A Moment in Our History: Laniakea's Other Architect - Catherine Jones Richards
When you set foot in our historic headquarters building Laniākea, you wander into an open-air concept that stretches through the entire space--from our breezeway “loggia” to the sun-drenched pool. It almost makes you forget the hustle-and-bustle of downtown Honolulu.
Another unique feature: the lush foliage and flowers that surround the building.
You may not find all of them on the property today, but these are some of the plants and flowers originally assembled for Laniākea at the time of its opening in 1927.
Hibiscus, Lavender, Duranta, Maroon and Red Ti and Pink Oleanders added colors to the newly opened Laniākea in 1927.
While Julia Morgan was highly celebrated for her design of the building, another woman architect directed the landscape designing. Catherine Jones Richards carefully arranged the various flowers that grew in Hawai'i to complement the building Morgan designed. Richards became Hawaii’s first licensed landscape architect.
A descendant of missionaries in Honolulu, Catherine studied landscape architecture at the Cambridge School of Architecture and Landscape Architecture in Massachusetts in the early 1920’s. She also studied in Europe. Upon returning to Honolulu, she began her practice in 1926.
Even while being away from her home of Hawaii, Catherine did not neglect to learn “things Hawaiian.” When she opened a studio in 1928, she shared with a local newspaper her commitment to work as a landscape architect in Honolulu for the rest of her life by devoting all her energies to helping to “beautify the city.”
“My aloha was doubled during my absence. Always I have felt the call of the Islands.” She said she wanted to do her work in Hawai'i for the rest of her life and she did just that.
Around the time of her studio opening, Catherine invited landscape architect Robert O. Thompson to join her practice. He was a native of Michigan who met Catherine while he was studying at Harvard. In 1934, the two business partners married – and under the new name of Thompson and Thompson, the dynamic duo worked on major projects across town from public buildings to parks, making them the foremost landscape designers in Hawaii.
A short list of their works in Hawai'i includes:
Honolulu Museum of Arts
The National Cemetery of the Pacific
The Doris Duke Residence
Ewa & Waialua Plantation
Pacific Club
Board of Water Supply station grounds
Tripler Army Hospital
Catherine was a charter member of the Outdoor Circle. The couple received various awards and recognitions throughout their careers. During World War II, Mr. Thompson was reportedly in charge of camouflage planning for army installations.
Although their names were often associated with large projects, the couple also wrote and spoke to home gardeners about the joy of landscaping. In part reflecting the times in which she lived, Catherine once said, “Landscape architecture is, or should be, as important to a house as clothes are to a woman. A lovely woman can so often be marred by ugly clothes, and a lovely house ruined by horrible planning, a terrible approach and awful grades.”
Julia Morgan and Catherine Jones Thompson – two female architects who together made Laniākea Hawaii’s first major structure designed completely by women.
-.-.-
* **YOUR TASKS**:
[1] From the article on Catherine Jones Richards, extract the passage that begins at the words "A descendant of" and stops after the words "did just that.".
[2] Answer these questions using the article on Catherine Jones Richards.
(a) In what year did Laniākea open?
(b) At which school did Catherine study landscape architecture in the early 1920s?
(c) In what year did Catherine and Robert O. Thompson marry?
[3] Summarize the article on Catherine Jones Richards in two sentences.

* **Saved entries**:
-.-.-
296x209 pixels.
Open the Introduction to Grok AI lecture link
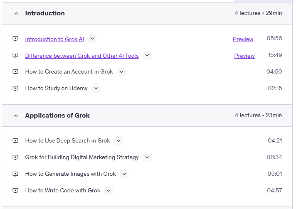54,39
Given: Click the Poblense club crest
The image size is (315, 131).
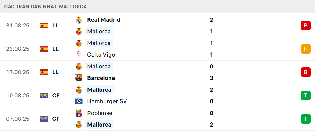Looking at the screenshot, I should pyautogui.click(x=79, y=113).
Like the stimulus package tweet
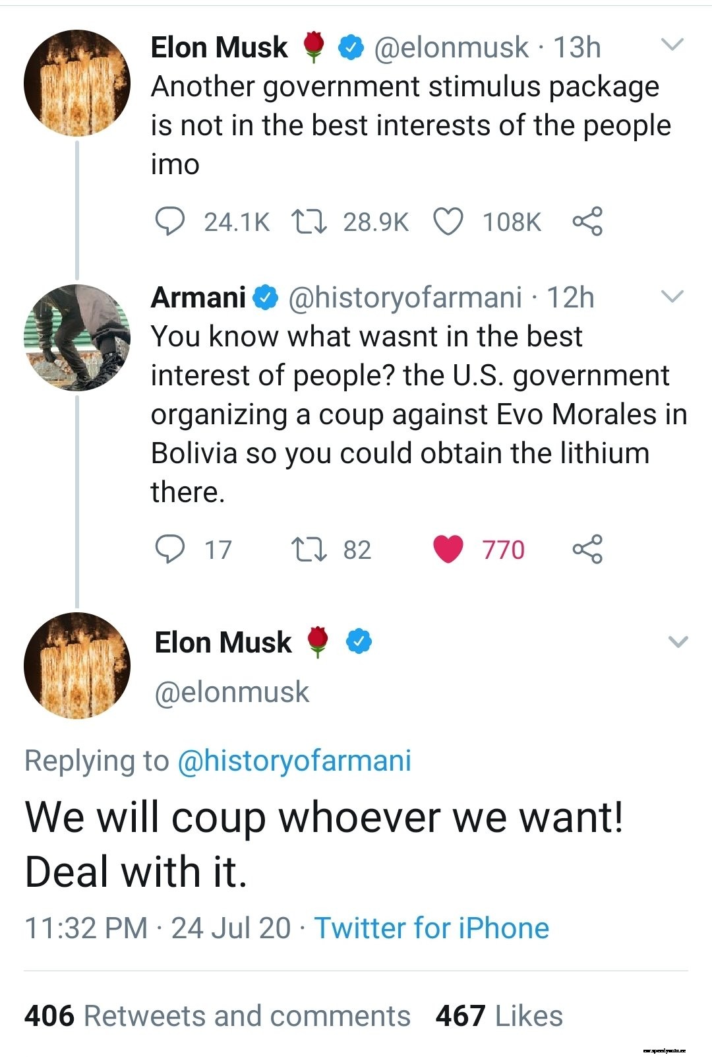The height and width of the screenshot is (1057, 712). pyautogui.click(x=448, y=222)
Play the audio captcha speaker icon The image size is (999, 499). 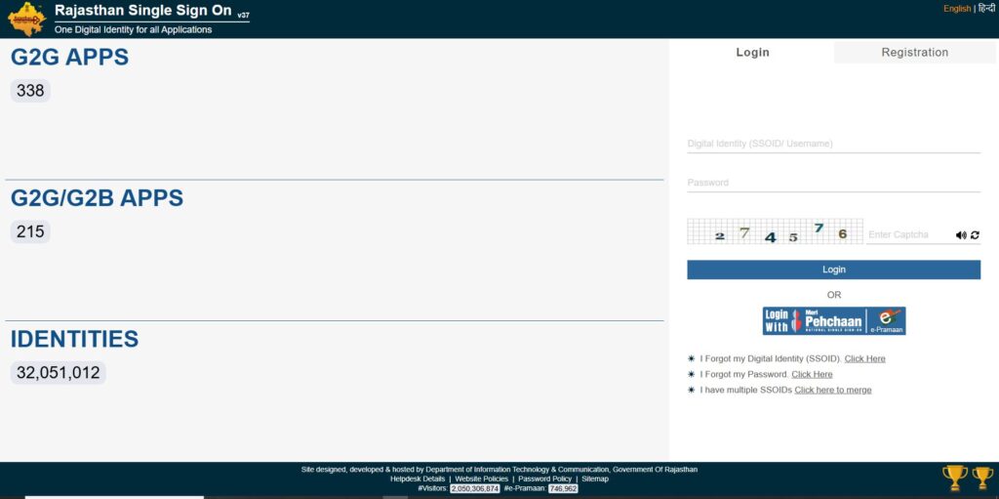coord(961,235)
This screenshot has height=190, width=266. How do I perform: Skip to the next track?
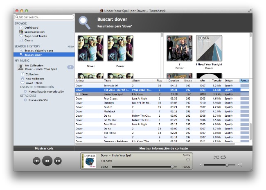pos(58,161)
-.-.-
* **TASK-BY-TASK SOLUTIONS**:
[1]
A descendant of missionaries in Honolulu, Catherine studied landscape architecture at the Cambridge School of Architecture and Landscape Architecture in Massachusetts in the early 1920’s. She also studied in Europe. Upon returning to Honolulu, she began her practice in 1926.
Even while being away from her home of Hawaii, Catherine did not neglect to learn “things Hawaiian.” When she opened a studio in 1928, she shared with a local newspaper her commitment to work as a landscape architect in Honolulu for the rest of her life by devoting all her energies to helping to “beautify the city.”
“My aloha was doubled during my absence. Always I have felt the call of the Islands.” She said she wanted to do her work in Hawai'i for the rest of her life and she did just that.

[2]
(a) 1927
(b) The Cambridge School of Architecture and Landscape Architecture in Massachusetts
(c) 1934

[3] Catherine Jones Richards, who became Hawaii's first licensed landscape architect, arranged the plants and flowers around Laniākea to complement the building Julia Morgan designed. After studying in Massachusetts and Europe, she practiced in Honolulu and in 1934 married her business partner Robert O. Thompson, and as Thompson and Thompson the two became the foremost landscape designers in Hawaii.